Panoptic-SLAM: Visual SLAM in Dynamic Environments using Panoptic Segmentation
Gabriel Fischer Abati, João Carlos Virgolino Soares, Vivian Suzano Medeiros, Marco Antonio Meggiolaro, Claudio Semini
TL;DR
Panoptic-SLAM integrates panoptic segmentation with ORB-SLAM3 to achieve robust visual SLAM in dynamic environments, including scenes with unknown moving objects. The system runs four parallel threads and introduces a four-stage dynamic-keypoint-filtering pipeline that uses Things, Stuff, and Unknown masks to classify keypoints as static or dynamic, enabling reliable localization and mapping. Across TUM RGB-D, Bonn RGB-D, and real-world indoor experiments, Panoptic-SLAM demonstrates competitive or superior accuracy relative to state-of-the-art methods like DynaSLAM and PVO, while highlighting the trade-off of non-real-time panoptic inference.

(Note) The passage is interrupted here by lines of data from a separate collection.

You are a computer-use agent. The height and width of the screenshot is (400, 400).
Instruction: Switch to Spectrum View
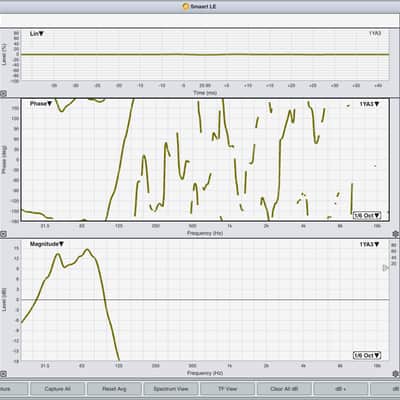click(171, 389)
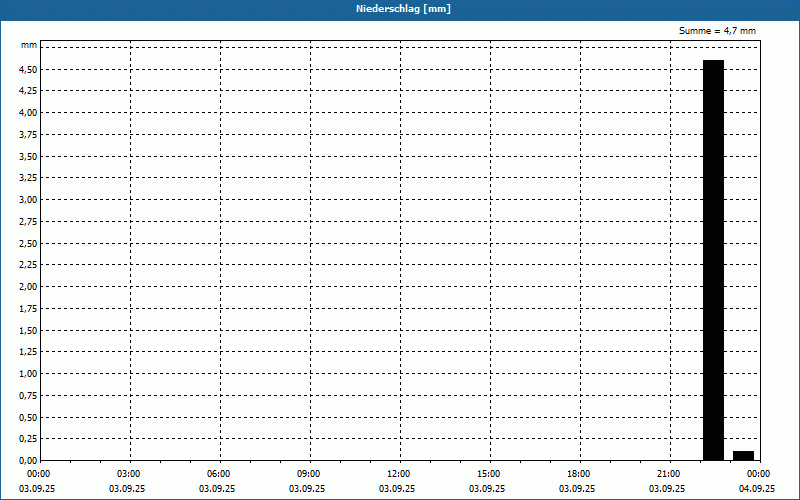Click the 15:00 time axis label

488,474
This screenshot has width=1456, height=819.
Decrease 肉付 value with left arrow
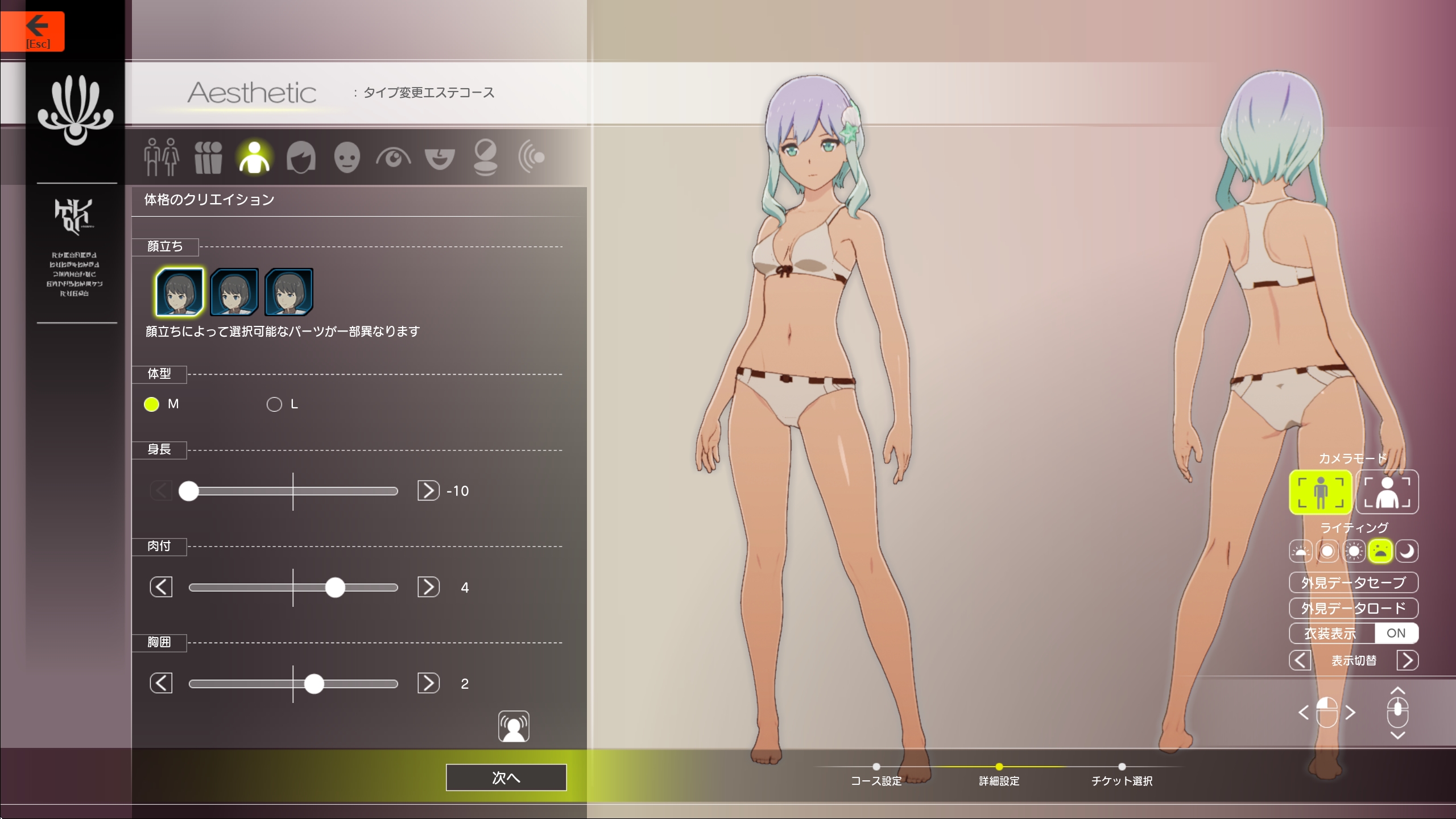[x=161, y=587]
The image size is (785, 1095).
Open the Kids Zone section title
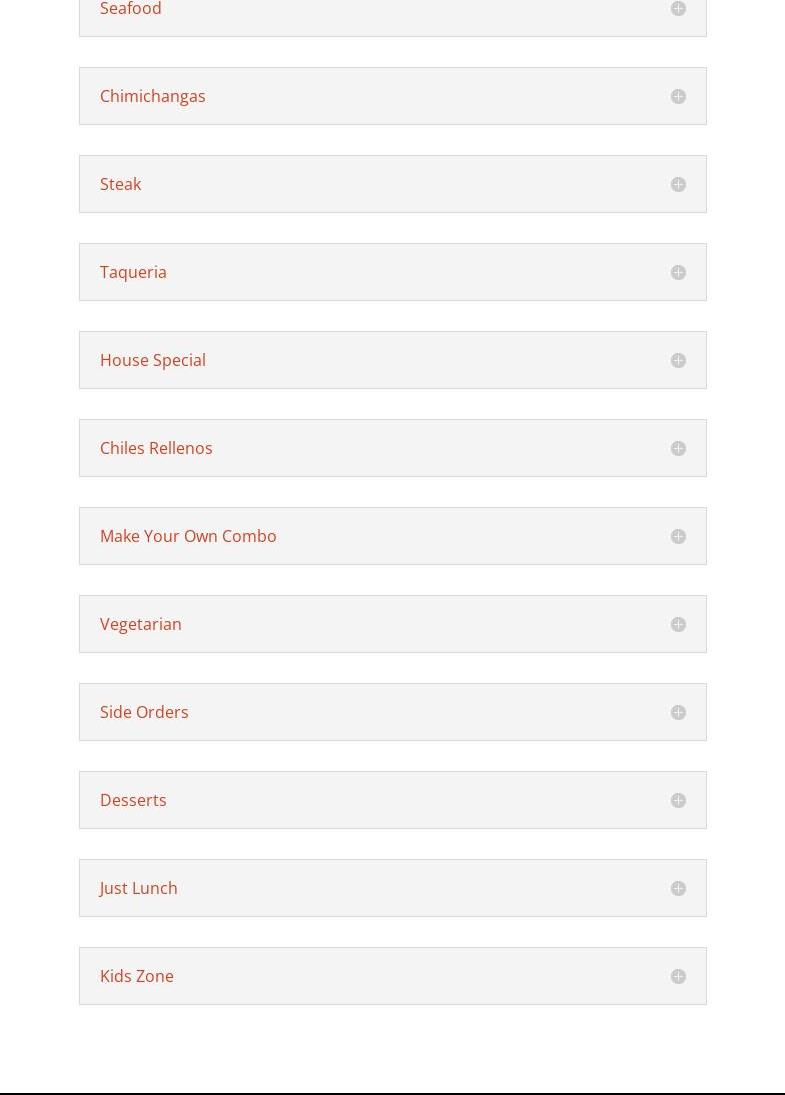[x=137, y=976]
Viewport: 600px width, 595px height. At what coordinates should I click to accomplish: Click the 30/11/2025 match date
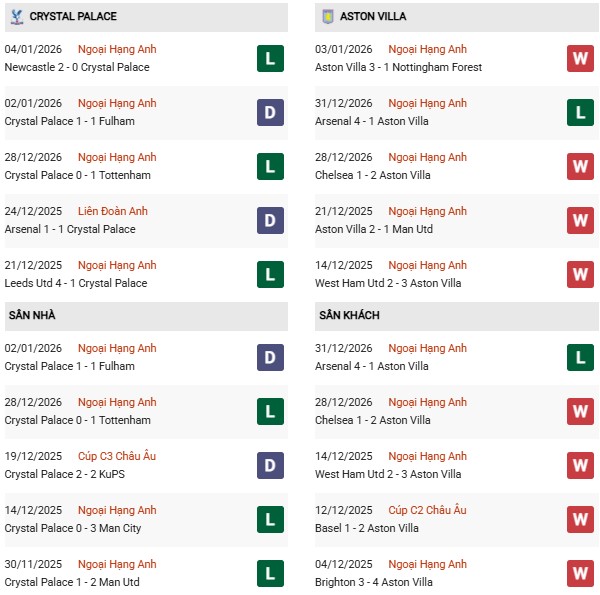[x=33, y=565]
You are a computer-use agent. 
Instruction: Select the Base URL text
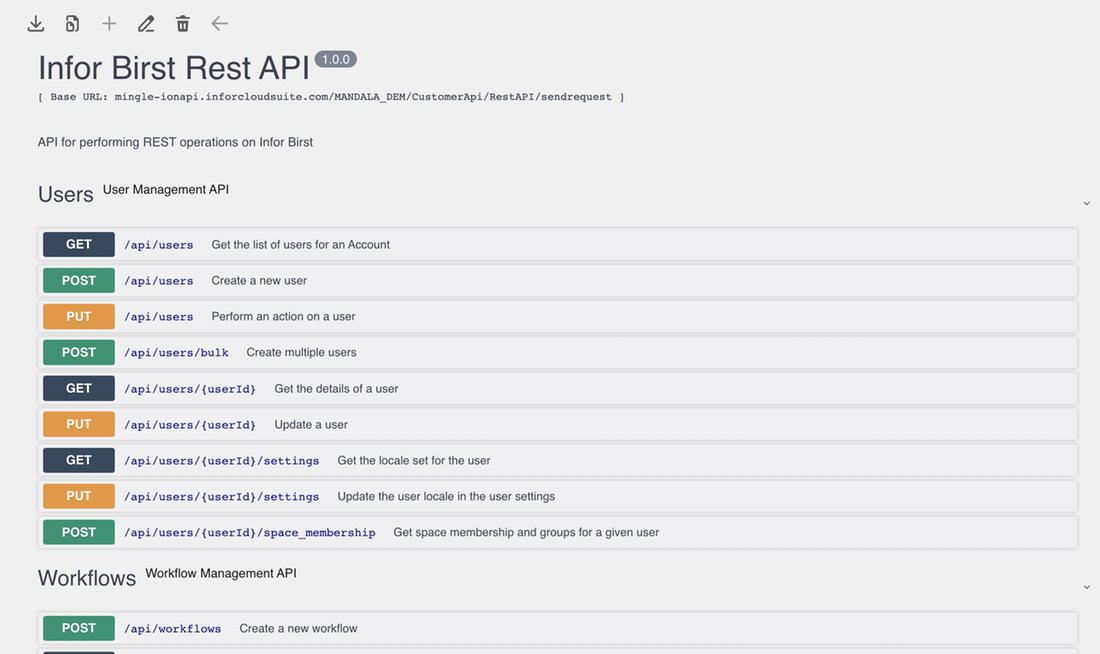tap(330, 97)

The work also identifies limitations related to segmentation speed and illumination changes, and outlines future directions toward large-object handling and semantic map adaptation.
Abstract
The majority of visual SLAM systems are not robust in dynamic scenarios. The ones that deal with dynamic objects in the scenes usually rely on deep-learning-based methods to detect and filter these objects. However, these methods cannot deal with unknown moving objects. This work presents Panoptic-SLAM, an open-source visual SLAM system robust to dynamic environments, even in the presence of unknown objects. It uses panoptic segmentation to filter dynamic objects from the scene during the state estimation process. Panoptic-SLAM is based on ORB-SLAM3, a state-of-the-art SLAM system for static environments. The implementation was tested using real-world datasets and compared with several state-of-the-art systems from the literature, including DynaSLAM, DS-SLAM, SaD-SLAM, PVO and FusingPanoptic. For example, Panoptic-SLAM is on average four times more accurate than PVO, the most recent panoptic-based approach for visual SLAM. Also, experiments were performed using a quadruped robot with an RGB-D camera to test the applicability of our method in real-world scenarios. The tests were validated by a ground-truth created with a motion capture system.